STOWE, Vt. (AP) -- A former volunteer firefighter is facing charges that he made a series of false 911 calls so he could watch fire engines race toward fabricated emergencies.
Donald Griggs, 19, has pleaded not guilty to charges of false public alarms and false reports to law-enforcement officials. He was released on conditions following his arraignment last week in Vermont District Court in Barre, said Evelyn Bailey, executive director of the Vermont Enhanced 911 Board.
``It puts everybody in jeopardy,'' said Lamoille County Sheriff Roger Marcoux, who helped investigate the calls. ``We're pretty busy as it is. To chase around false calls makes things even tighter.''
Court documents say Griggs used a cell phone he found in a Morrisville parking lot to call the emergency phone number about 15 times between Nov. 21 and Dec. 8. The phone was not associated with a wireless-service provider, so the only number it could call was 911, Bailey said.
Typically when dispatchers receive emergency calls, identifying information such as a phone number and name are displayed on their computer screens. When cell phones have no service provider, the only information dispatchers see is a serial number for the phone, Bailey said. That makes prank callers such as Griggs hard to track, she said.

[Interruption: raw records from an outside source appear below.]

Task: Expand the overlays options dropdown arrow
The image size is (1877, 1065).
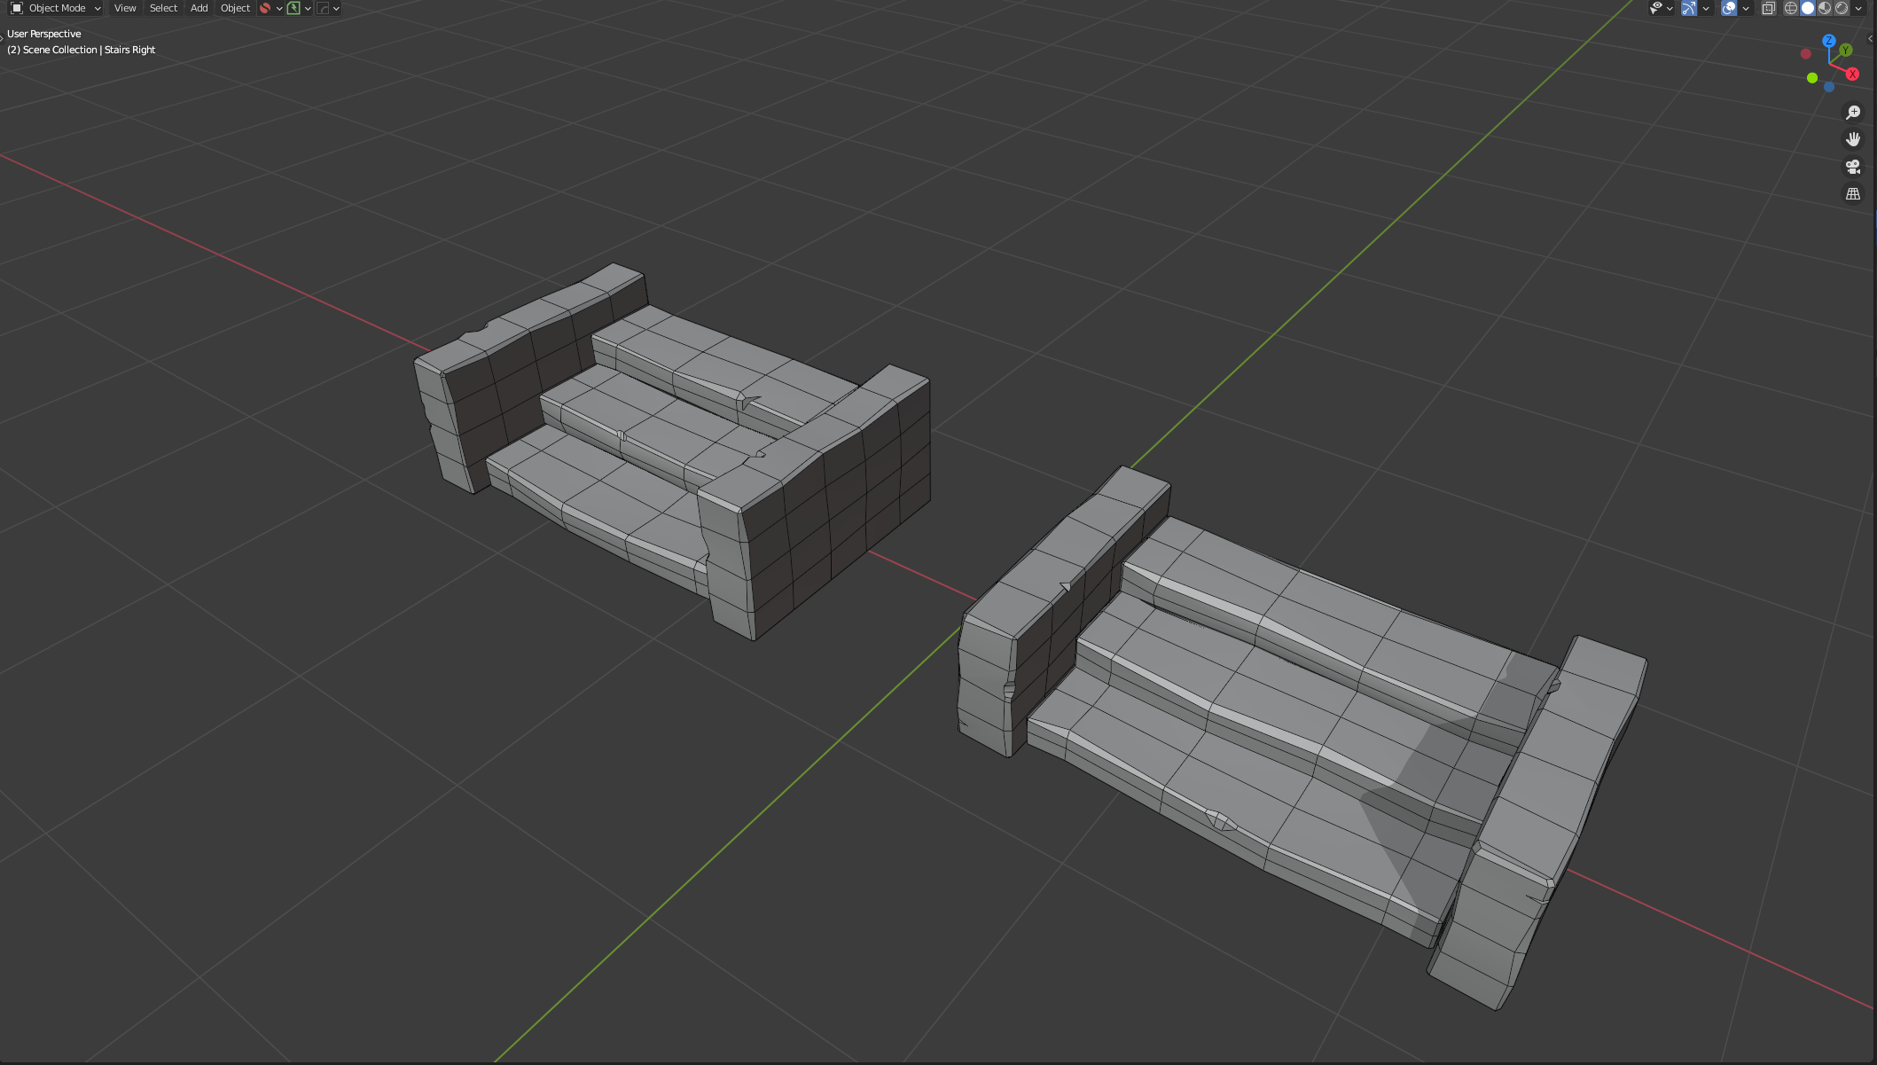Action: coord(1746,8)
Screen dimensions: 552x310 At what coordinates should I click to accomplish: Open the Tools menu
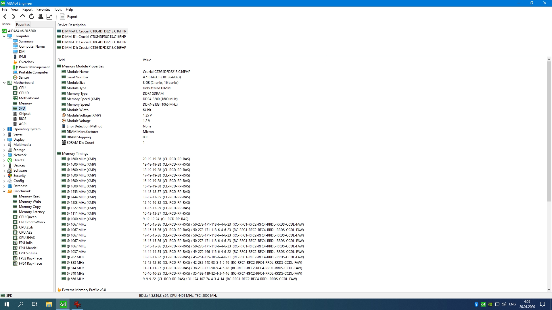58,9
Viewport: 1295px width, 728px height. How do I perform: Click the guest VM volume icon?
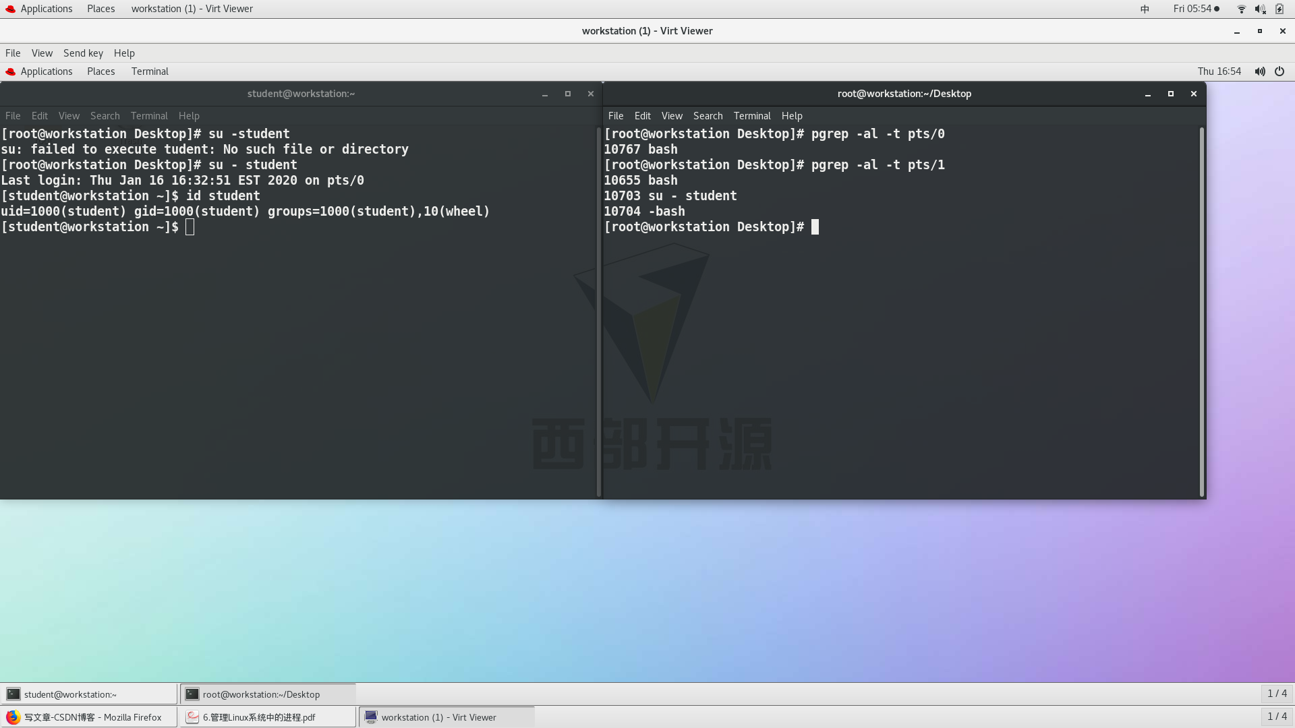[x=1259, y=71]
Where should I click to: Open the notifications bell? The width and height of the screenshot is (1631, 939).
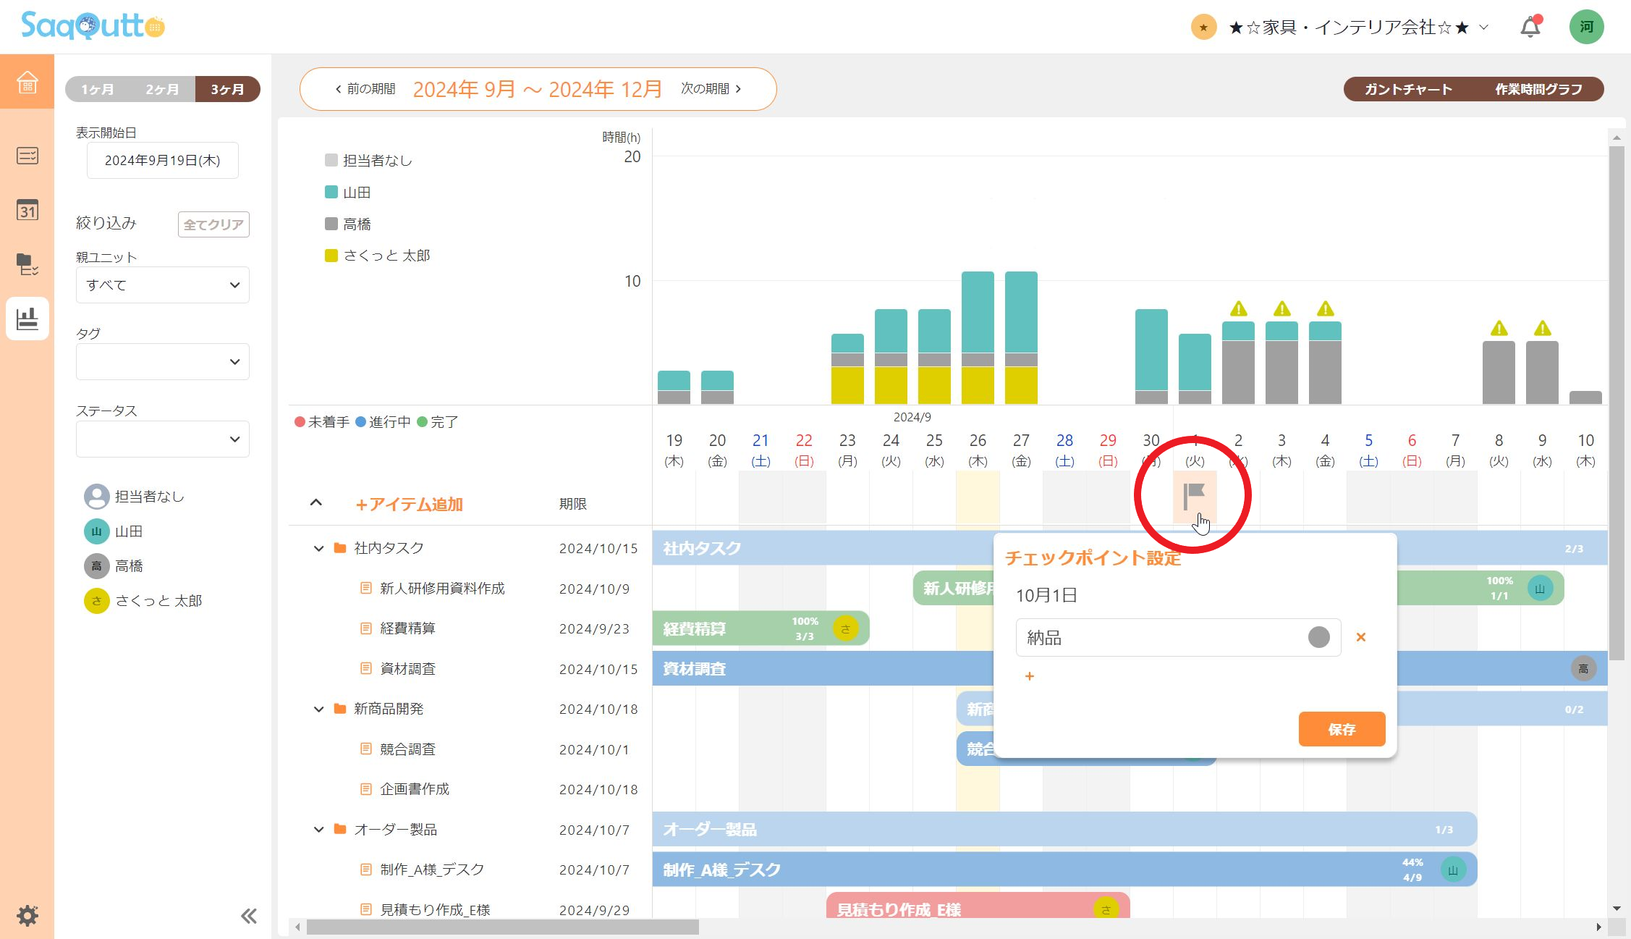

Griggs' calls included one in which he reported a three-car crash in Johnson that left people trapped and vehicles on fire; and a report that a dairy farm in Stowe was engulfed in flames, according to court papers. At least twice Griggs hid and watched the emergency response his calls generated, according to court papers.
Police were able to track Griggs because they recognized his voice, Marcoux said.
The documents say Griggs told police he made the calls because ``he is infatuated with fire trucks'' and had felt like ``a big dog'' while responding to emergencies with the North Hyde Park Fire Department.